> _WHAT THIS TASK INVOLVES_
Reproduce the stretch of items below verbatim, from the line containing "Find the location" through the end of the items. Omit the pictures.

> _INPUT DATA_
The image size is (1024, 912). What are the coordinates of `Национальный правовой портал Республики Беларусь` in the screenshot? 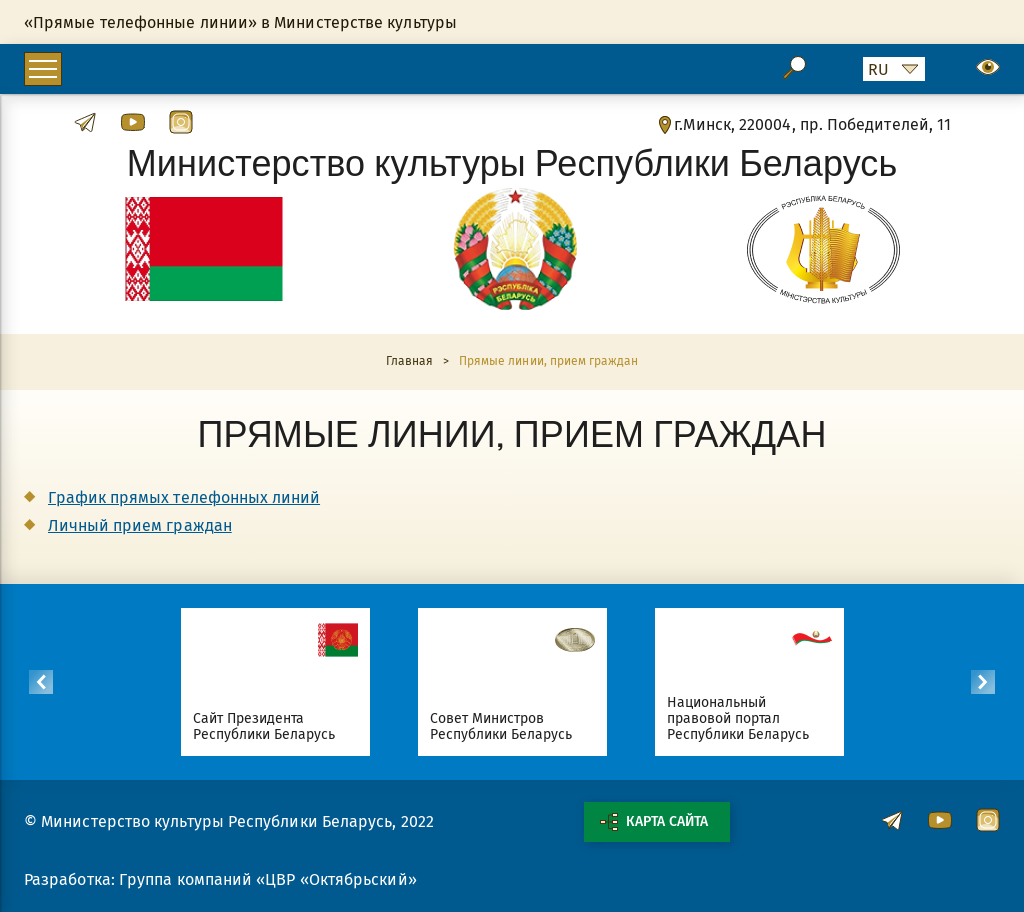 It's located at (738, 718).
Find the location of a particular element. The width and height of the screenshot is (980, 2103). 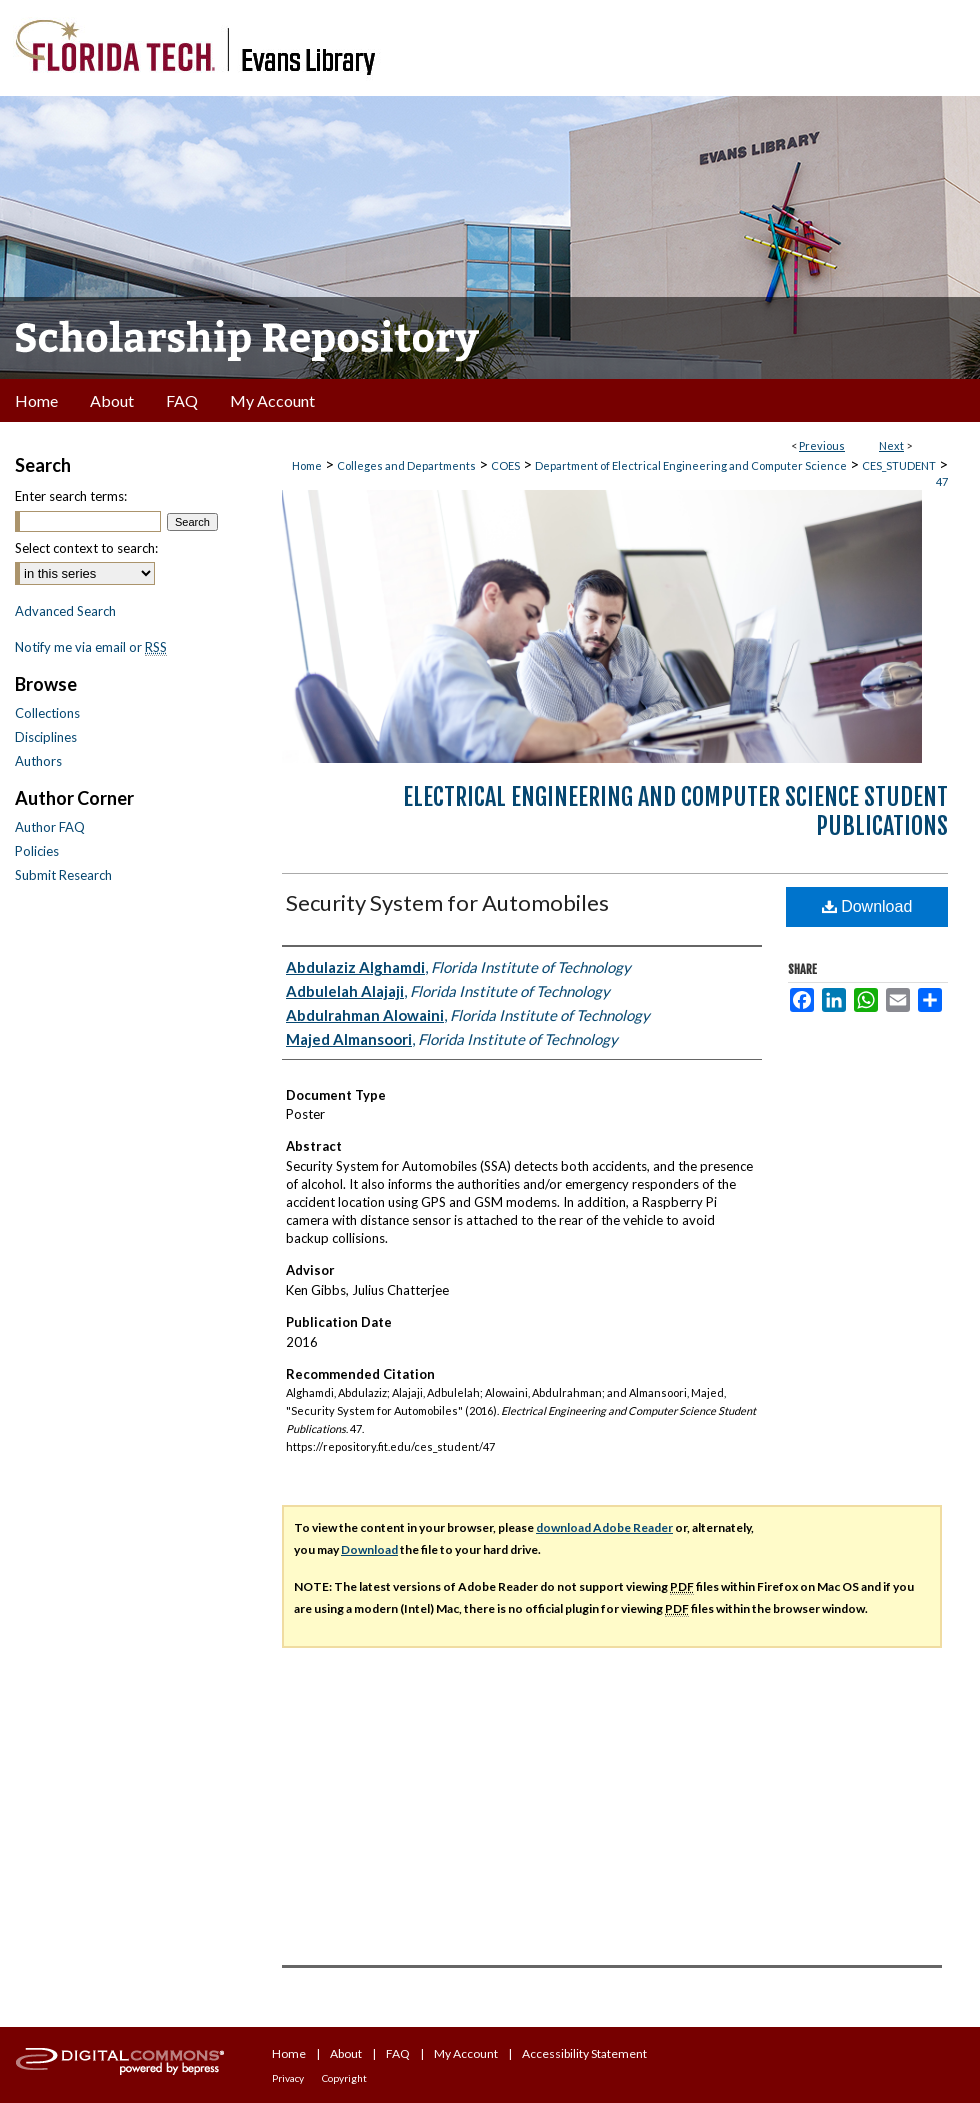

Notify me via email or is located at coordinates (91, 647).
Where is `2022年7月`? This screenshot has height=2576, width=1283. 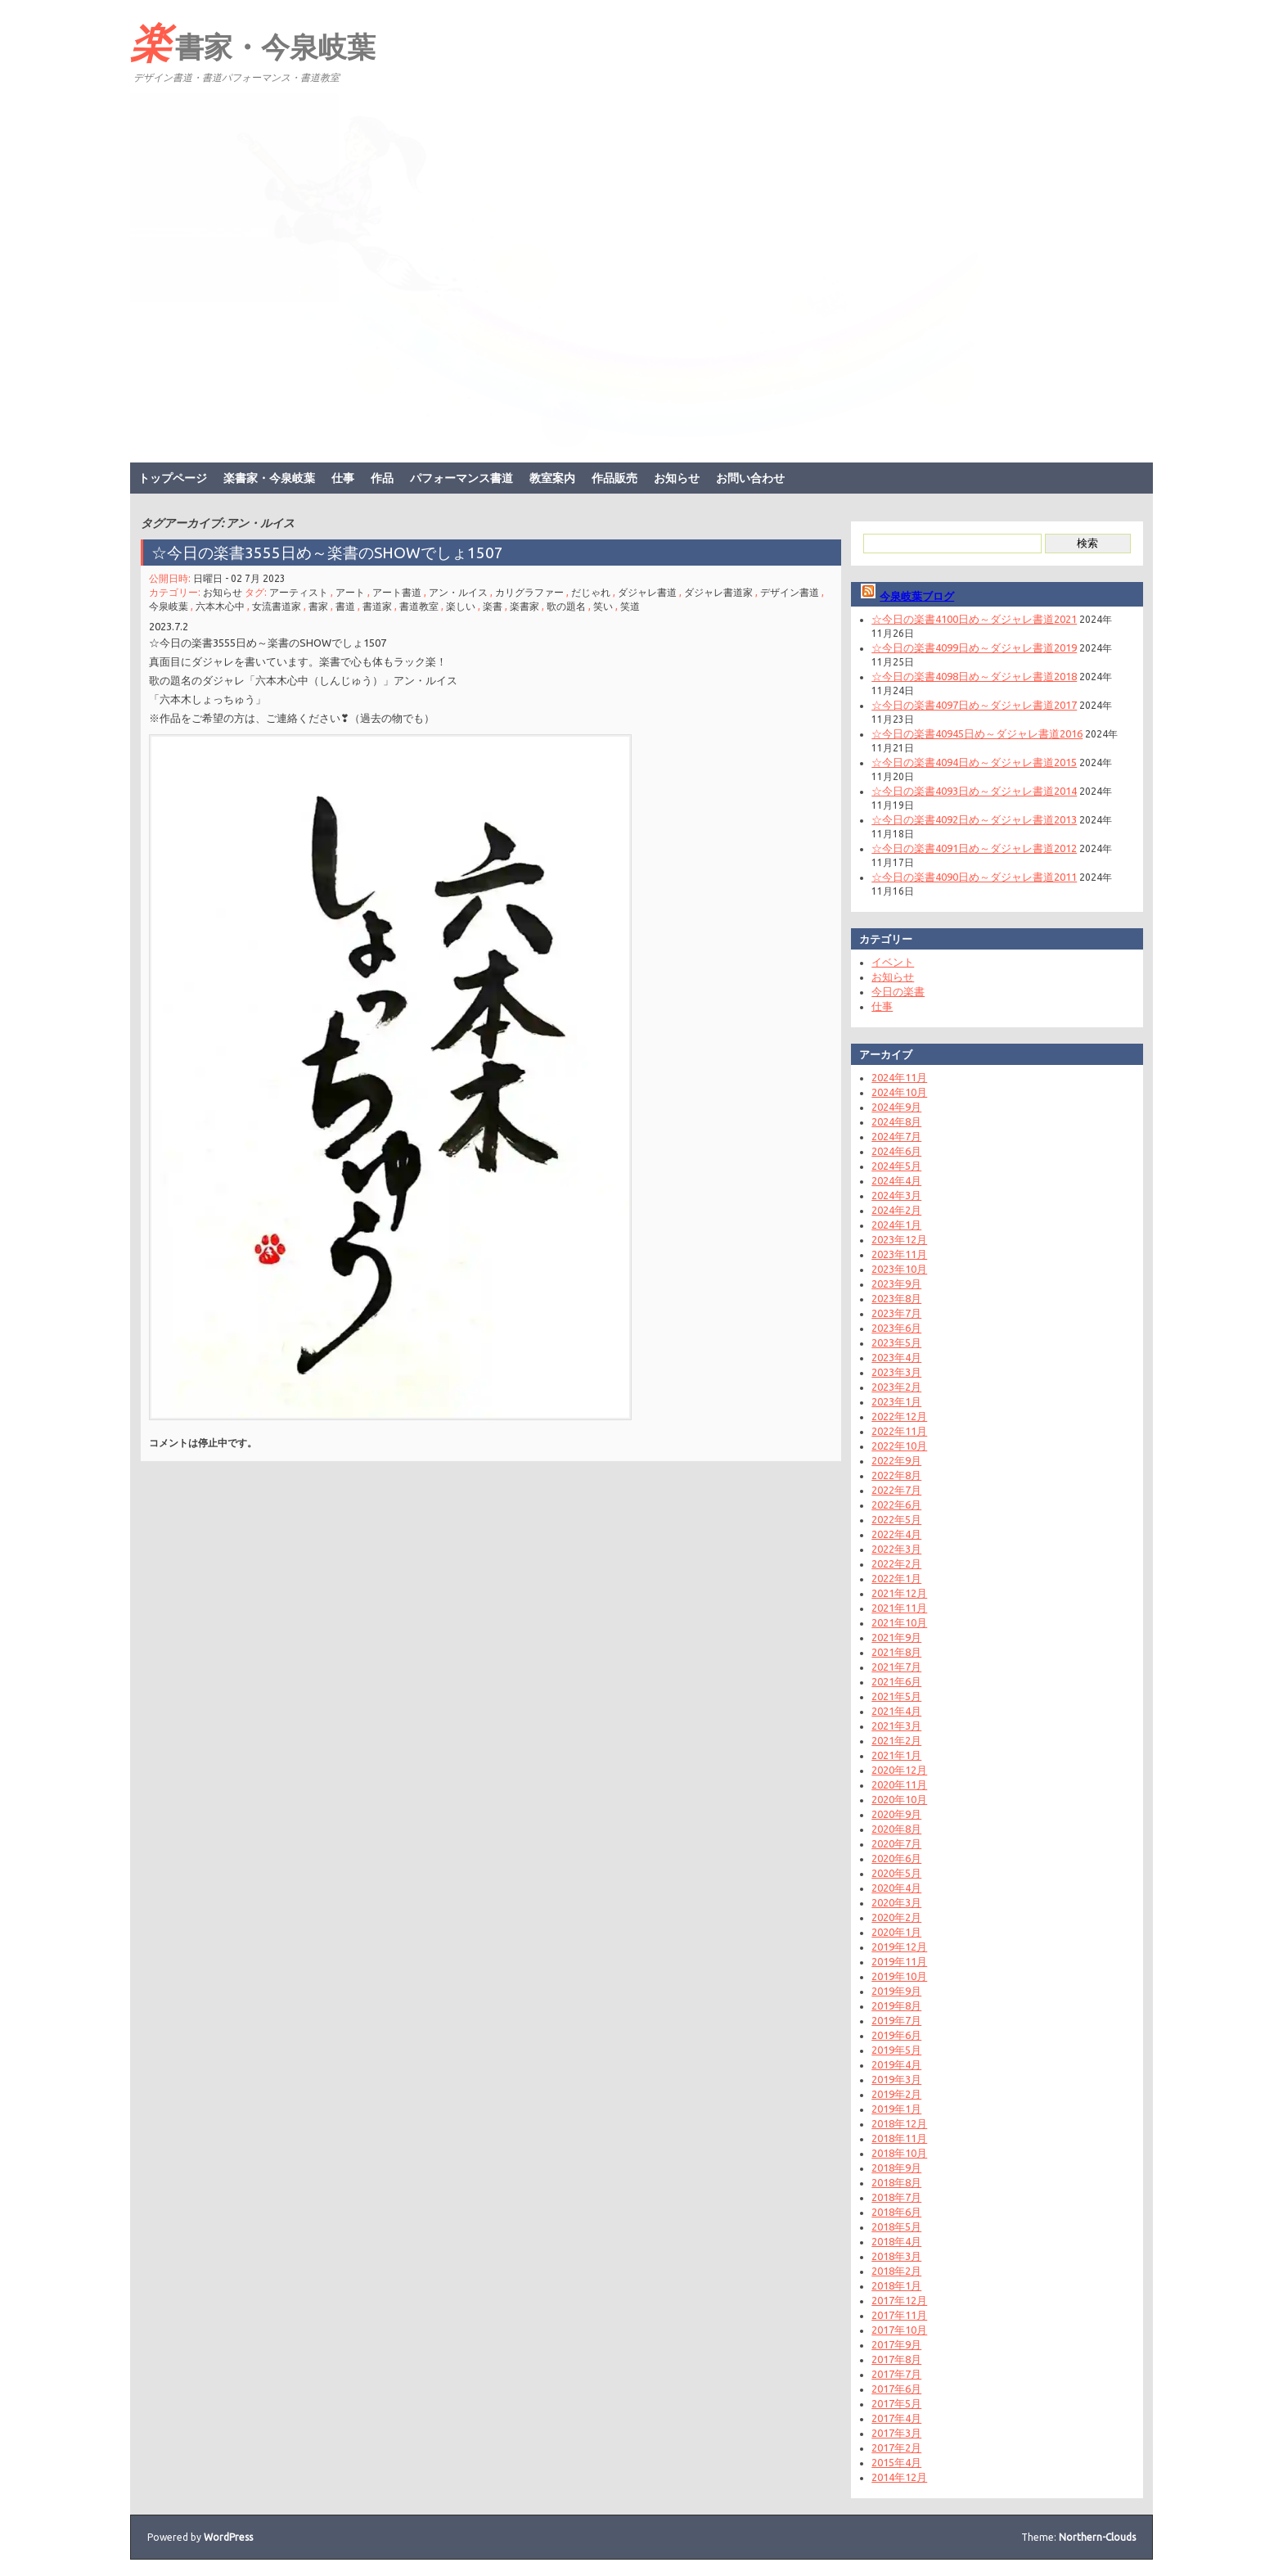
2022年7月 is located at coordinates (896, 1490).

> _THE COMPLETED TASK_
Find the location of a particular element. The width and height of the screenshot is (980, 2103). 

Notify me via email or is located at coordinates (91, 647).
Where is `2022年7月`? This screenshot has height=2576, width=1283. 
2022年7月 is located at coordinates (896, 1490).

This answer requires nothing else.